Last month saw the launch of the first annual Anti-DRM Day. The event, coordinated by the Free Software Foundation's anti-DRM initiative, Defective By Design, was intended to raise awareness of digital rights management issues that, in their view, hurt digital media by imposing unreasonable limits on usage.
Plenty of events were planned - from Web-based actions like posting anti-DRM banners and DRM-free music and video links to protests at Apple Computer outlets and - my personal favorite - attempting to get arrested for violating your own copyright. Many were carried out, but whether the event was a success is open to debate. If, for example, the main goal was to raise awareness via Big Media coverage - and if Google News is any benchmark - then Anti-DRM Day may have been largely a case of preaching to the choir.
On the other hand, the fact that the event was even held - or thought of - signifies a growing resentment from media consumers of DRM technologies that, taken to extremes, make digital media less attractive.
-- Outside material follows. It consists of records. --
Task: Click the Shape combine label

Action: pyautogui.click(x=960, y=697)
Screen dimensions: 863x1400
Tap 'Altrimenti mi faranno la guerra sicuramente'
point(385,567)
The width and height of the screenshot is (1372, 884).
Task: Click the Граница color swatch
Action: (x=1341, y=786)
Media companies are rightfully concerned about piracy, but the initial knee-jerk hard line of zero-tolerance policies, the declaration that purchased media is still the property of the copyright holders, and asserting the right to dictate and limit how, when, where and on what device consumers may view or listen to content - even when they've paid for it - is not winning over the customer base.
This is partly because most music fans think it's lame to download tracks from iTunes only to discover later that they don't work on certain media players, or that you can transfer the tracks so many times before they stop working (which is like buying a new CD player that makes your entire CD collection obsolete). But it's also because media fans - especially the younger ones - are not consuming media the way our generation did.
Passive no more
Media consumption is increasingly becoming a social, viral and interactive experience - not just by time-shifting, SMS voting or using a music CD or DVD to unlock a Web site for bonus material, but by manipulating the media itself and sharing the results. Mash-ups of music and video - adding Beyonc‾vocals to a Nirvana track, or dubbing Darth Vader scenes from Star Wars with lines spoken by James Earl Jones in other films - are becoming increasingly commonplace.
This is media consumption in the 21st century, whether the media industry likes it or not. But there are signs they're learning to like it.
For example, music artists like Beck, Barenaked Ladies, Depeche Mode and New Order have been allowing fans to resequence albums, remix their songs and post the results wherever they like. Fox Atomic - the recently launched youth-oriented film division of Fox Entertainment - has a Web site feature called The Blender that allows fans access to mash-up select Fox video footage.